A
Comissão Parlamentar de Inquérito (CPMI) do Instituto Nacional do Seguro Social
(INSS) aprovou em sessão nesta quinta-feira (4) requerimentos que miram
entidade que tem José Ferreira da Silva – conhecido como Frei Chico e irmão do
presidente Luiz Inácio Lula da Silva (PT) -, como vice-presidente. Um deles, de
autoria da deputada Adriana Ventura (Novo-SP), requer informações sobre pessoas
que, mediante procuração, adquiriram poderes para atuar em nome do Sindicato
Nacional dos Aposentados, Pensionistas e Idosos da Força Sindical (Sindnapi),
do Frei Chico, entre 2015 e 2023.
Integrantes
da CPMI dizem que esse requerimento pode servir para encontrar digitais do
irmão de Lula no esquema fraudulento de descontos associativos de aposentados.
O
outro requerimento, também de autoria de Ventura, pede ao INSS a identificação
dos números de contas bancárias informadas pelo Sindnapi para o recebimento de
recursos do Fundo do Regime Geral da Previdência Social entre 2015 e 2025.
– Há
fortes indícios de que, assim como em outras entidades sindicais do mesmo
setor, o Sindnapi tenha utilizado acordos de cooperação técnica e convênios com
o INSS para operacionalizar filiações em massa e arrecadar valores diretamente
das aposentadorias, sem consentimento informado de grande parte dos filiados –
justifica a deputada.
O
presidente da comissão, senador Carlos Viana (Podemos-MG), disse ao Estadão
que, se encontrada alguma menção a Frei Chico em alguma investigação, ele será
chamado para depor.
– Se
o nome dele for citado em alguma investigação, em alguma quebra de sigilo, pode
ter certeza que vamos chamar – afirmou.
A CPI
do INSS também aprovou requerimentos para descobrir movimentações de Antônio
Carlos Camilo Antunes, o “Careca do INSS”, apontado pela Polícia Federal (PF)

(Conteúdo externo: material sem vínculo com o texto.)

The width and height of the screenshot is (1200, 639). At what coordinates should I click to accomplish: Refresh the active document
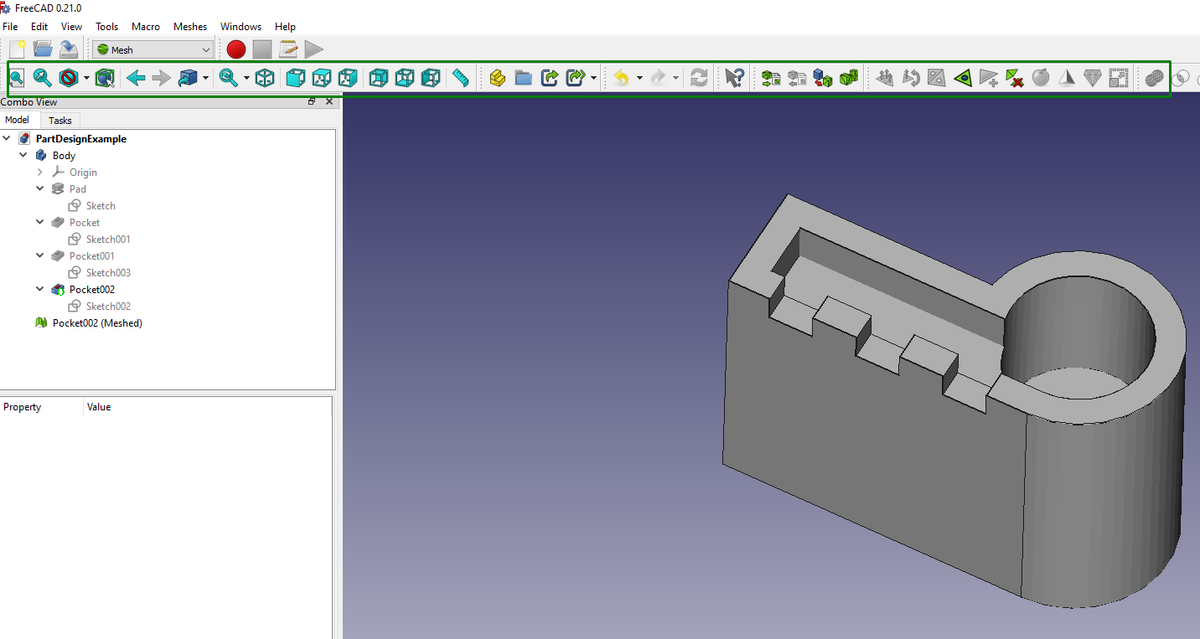point(698,77)
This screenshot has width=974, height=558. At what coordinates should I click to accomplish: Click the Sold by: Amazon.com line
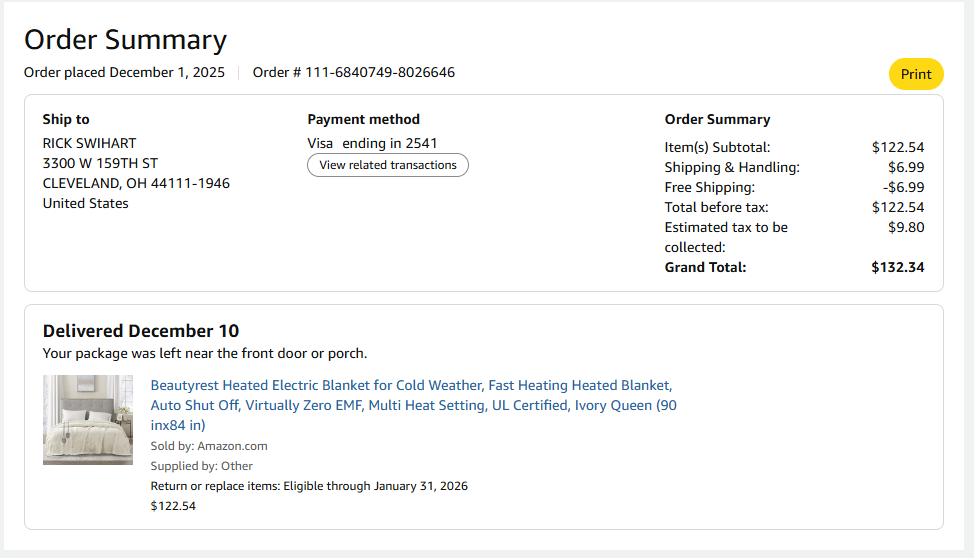[209, 446]
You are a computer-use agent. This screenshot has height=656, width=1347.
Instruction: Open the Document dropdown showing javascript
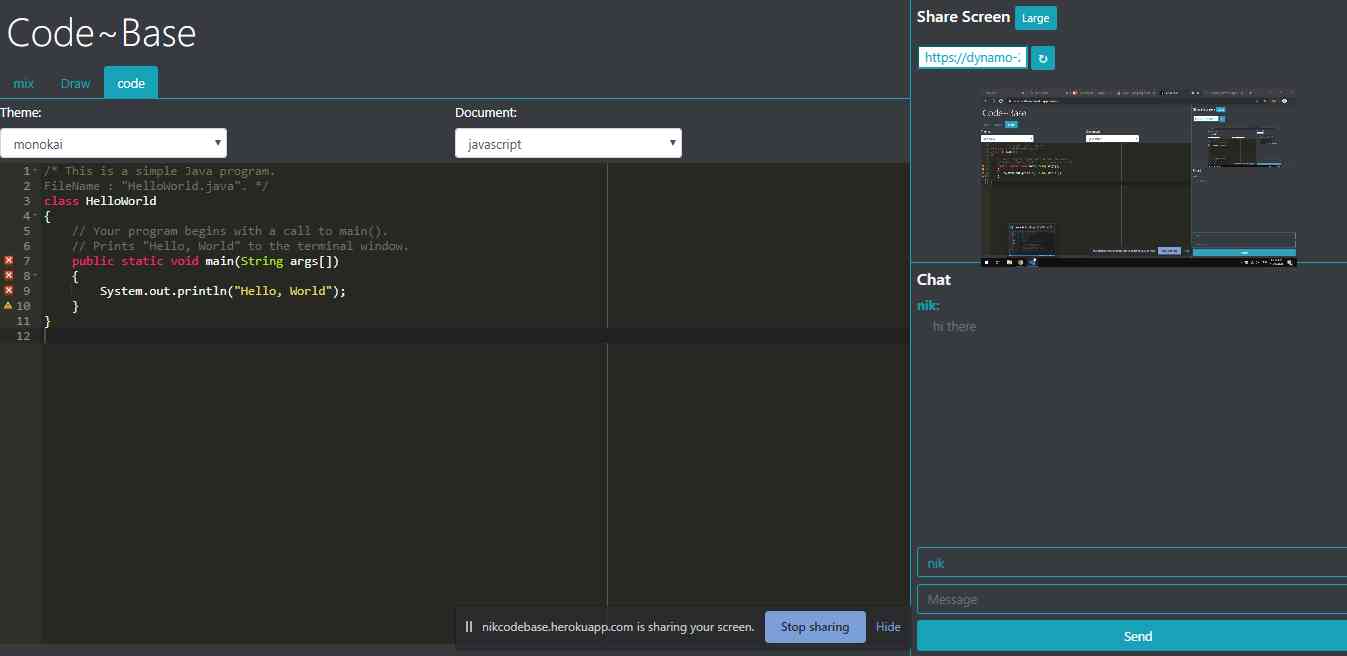click(568, 143)
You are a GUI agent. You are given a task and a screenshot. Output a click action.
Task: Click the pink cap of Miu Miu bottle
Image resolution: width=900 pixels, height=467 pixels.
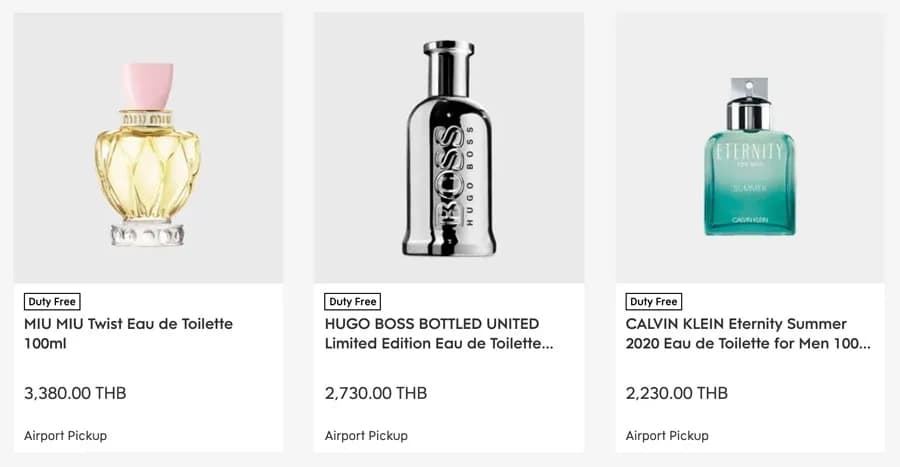pos(148,84)
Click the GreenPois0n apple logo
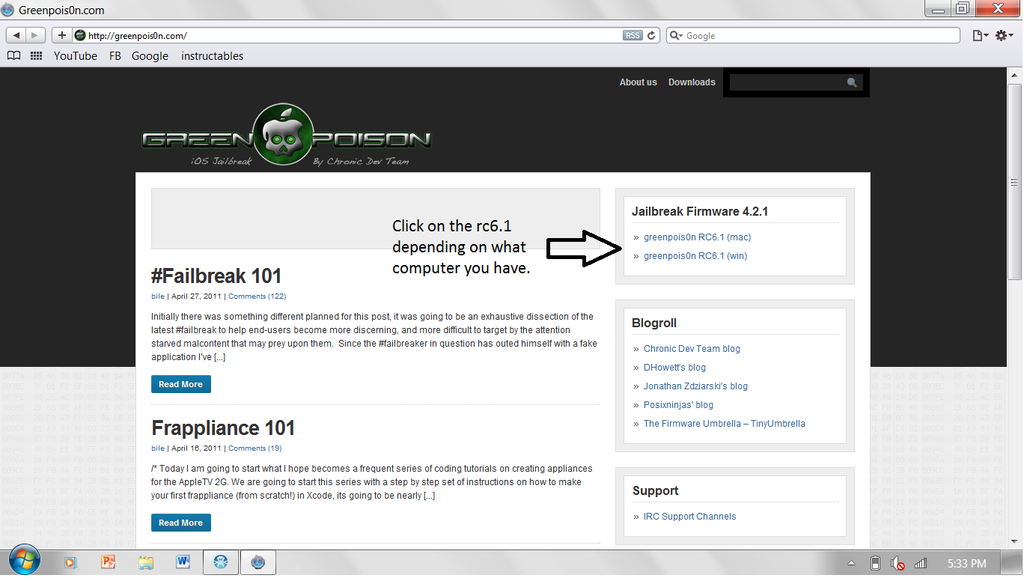 [286, 130]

como um dos principais agentes que faziam o esquema funcionar.
A
comissão aprovou o pedido de informação à PF sobre viagens internacionais nos
últimos cinco anos, carros apreendidos, entrada e saída do Brasil, entrada e
saída entre 2019 e 2025 no Senado Federal e na Câmara dos Deputados do “Careca
do INSS”.
Viana
disse que precisou acionar a Polícia Legislativa do Congresso Nacional para
localizar o Careca do INSS, que, até o momento, não respondeu aos contatos do
colegiado – nem ele mesmo nem a defesa.
A
comissão também aprovou pedidos de informações ao INSS, à Controladoria-Geral
da União (CGU), à Advocacia-Geral da União (AGU), Polícia Federal e Supremo
Tribunal Federal (STF) para apurar fraudes e irregularidades.